Editorial: No butts about it, cigarettes can cause fires

A drought, plenty of fuel and tinderbox conditions – it’s a disaster waiting to happen. 

That is the case in bushland and grassy areas across the Southern Tablelands and pretty much the rest of the state of NSW and the country in general.

Yet people still seem to think it is OK to flick their cigarette butts on the ground and out of car windows.

In the first instance this behaviour is a criminal offence. It is littering and can incur a penalty of up to $900 for unlawfully discarding a lit cigarette butt. 

According to the Environmental Protection Authority, cigarette butts are “consistently the most littered item in NSW”. This behaviour has the potential for even greater cost with potentially life-threatening consequences. According to Fire and Rescue NSW (FRNSW), every year they are called to hundreds of roadside fires believed to be caused by discarded butts.

A recent study by a student at the University of Technology Sydney (UTS), with help from FRNSW and CSIRO, provided solid proof.

The study, called ‘Can cigarettes butts start (bush) fires?’, involved outdoor trials supervised by a station officer and three firefighters with an engine from Parramatta Fire Station.

It involved lit cigarettes thrown into grass on the side of a road in the Sydney suburb of Prospect where there was no danger to surrounding property.

At the time, the prevailing weather conditions were wind speeds of 40km/h, fuel (grass) moisture content about 12 per cent of oven-dry weight, and humidity 14 per cent. On the day it was about 27°C with a north-westerly wind.

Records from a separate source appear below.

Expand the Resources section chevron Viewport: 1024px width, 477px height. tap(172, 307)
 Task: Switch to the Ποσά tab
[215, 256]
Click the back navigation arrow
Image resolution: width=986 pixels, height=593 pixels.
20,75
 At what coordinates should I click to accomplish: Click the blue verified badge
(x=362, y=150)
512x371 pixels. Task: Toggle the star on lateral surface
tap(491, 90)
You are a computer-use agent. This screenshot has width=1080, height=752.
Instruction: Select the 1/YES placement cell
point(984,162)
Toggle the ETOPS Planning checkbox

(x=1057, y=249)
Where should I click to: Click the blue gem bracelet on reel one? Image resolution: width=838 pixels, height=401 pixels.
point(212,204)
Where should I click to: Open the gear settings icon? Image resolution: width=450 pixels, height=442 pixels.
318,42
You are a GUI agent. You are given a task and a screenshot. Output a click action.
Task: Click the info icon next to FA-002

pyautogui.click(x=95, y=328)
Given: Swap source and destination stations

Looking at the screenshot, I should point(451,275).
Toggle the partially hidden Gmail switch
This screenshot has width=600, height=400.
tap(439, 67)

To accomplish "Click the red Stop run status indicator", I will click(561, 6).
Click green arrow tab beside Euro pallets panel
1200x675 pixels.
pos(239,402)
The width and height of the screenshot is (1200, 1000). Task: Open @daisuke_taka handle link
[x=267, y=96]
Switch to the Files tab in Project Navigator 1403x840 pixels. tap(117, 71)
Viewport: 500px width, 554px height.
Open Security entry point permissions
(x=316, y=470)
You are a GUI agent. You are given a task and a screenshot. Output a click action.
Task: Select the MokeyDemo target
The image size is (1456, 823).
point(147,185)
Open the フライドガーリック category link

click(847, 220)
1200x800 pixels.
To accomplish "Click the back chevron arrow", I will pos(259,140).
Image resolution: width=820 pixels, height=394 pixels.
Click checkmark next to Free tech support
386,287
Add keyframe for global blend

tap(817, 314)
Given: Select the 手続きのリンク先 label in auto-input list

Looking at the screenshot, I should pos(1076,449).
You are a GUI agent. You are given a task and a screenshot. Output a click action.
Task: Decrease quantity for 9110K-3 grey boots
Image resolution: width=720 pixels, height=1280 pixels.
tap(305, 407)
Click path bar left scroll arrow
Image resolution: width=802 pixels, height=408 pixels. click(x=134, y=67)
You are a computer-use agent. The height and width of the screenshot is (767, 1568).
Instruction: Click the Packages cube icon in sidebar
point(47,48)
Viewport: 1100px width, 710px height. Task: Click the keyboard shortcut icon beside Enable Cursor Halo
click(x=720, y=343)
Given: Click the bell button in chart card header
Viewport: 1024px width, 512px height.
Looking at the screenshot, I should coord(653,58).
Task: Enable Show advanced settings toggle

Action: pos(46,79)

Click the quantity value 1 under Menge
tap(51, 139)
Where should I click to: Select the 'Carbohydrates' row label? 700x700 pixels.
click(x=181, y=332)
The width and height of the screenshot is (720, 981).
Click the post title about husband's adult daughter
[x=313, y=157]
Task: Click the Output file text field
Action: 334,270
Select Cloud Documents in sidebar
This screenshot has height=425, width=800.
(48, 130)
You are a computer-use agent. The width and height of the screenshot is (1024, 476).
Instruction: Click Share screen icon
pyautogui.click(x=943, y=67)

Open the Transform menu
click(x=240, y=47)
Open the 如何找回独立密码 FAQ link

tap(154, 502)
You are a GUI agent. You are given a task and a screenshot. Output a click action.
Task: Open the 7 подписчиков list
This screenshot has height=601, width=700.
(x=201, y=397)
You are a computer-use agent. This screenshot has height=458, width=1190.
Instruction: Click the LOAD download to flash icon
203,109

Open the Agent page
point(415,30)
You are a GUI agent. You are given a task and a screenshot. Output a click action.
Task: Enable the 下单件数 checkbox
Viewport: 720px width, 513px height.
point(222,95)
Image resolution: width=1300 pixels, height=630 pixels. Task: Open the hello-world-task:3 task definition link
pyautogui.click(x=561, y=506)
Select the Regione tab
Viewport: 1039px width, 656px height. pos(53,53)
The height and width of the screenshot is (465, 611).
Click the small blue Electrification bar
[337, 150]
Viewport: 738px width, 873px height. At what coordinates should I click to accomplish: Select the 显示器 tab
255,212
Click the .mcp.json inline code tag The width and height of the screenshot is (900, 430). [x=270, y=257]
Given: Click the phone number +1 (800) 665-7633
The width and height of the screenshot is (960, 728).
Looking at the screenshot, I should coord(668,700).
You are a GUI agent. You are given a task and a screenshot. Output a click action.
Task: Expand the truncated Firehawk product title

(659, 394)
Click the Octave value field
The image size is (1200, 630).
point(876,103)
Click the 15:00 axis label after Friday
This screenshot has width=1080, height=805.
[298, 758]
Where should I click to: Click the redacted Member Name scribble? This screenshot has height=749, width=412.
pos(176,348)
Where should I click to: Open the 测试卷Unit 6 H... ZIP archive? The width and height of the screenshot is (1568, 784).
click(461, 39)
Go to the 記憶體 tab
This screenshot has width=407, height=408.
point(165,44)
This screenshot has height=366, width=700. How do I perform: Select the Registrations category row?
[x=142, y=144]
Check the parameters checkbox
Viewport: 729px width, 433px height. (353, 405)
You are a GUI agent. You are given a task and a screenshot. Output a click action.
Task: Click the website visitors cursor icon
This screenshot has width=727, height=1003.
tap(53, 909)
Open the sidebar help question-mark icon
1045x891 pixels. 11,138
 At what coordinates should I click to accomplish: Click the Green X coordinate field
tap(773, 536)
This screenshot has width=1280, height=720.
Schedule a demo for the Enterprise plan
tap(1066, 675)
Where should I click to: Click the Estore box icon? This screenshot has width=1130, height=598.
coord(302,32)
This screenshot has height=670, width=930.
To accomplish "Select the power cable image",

In three out of the 75 trials, or four per cent, the grass caught alight and started to burn, requiring the firefighters to extinguish the flames. The station officer involved confirmed that the fires would have progressed quite quickly “if we hadn’t been there”. 

Four per cent may seem nominal, but when it comes to a potential life-threatening situation, a zero likelihood of causing a fire is the only result that should be accepted.

The ability to achieve a zero likelihood is as simple a smoker discarding their cigarette butts in the proper manner.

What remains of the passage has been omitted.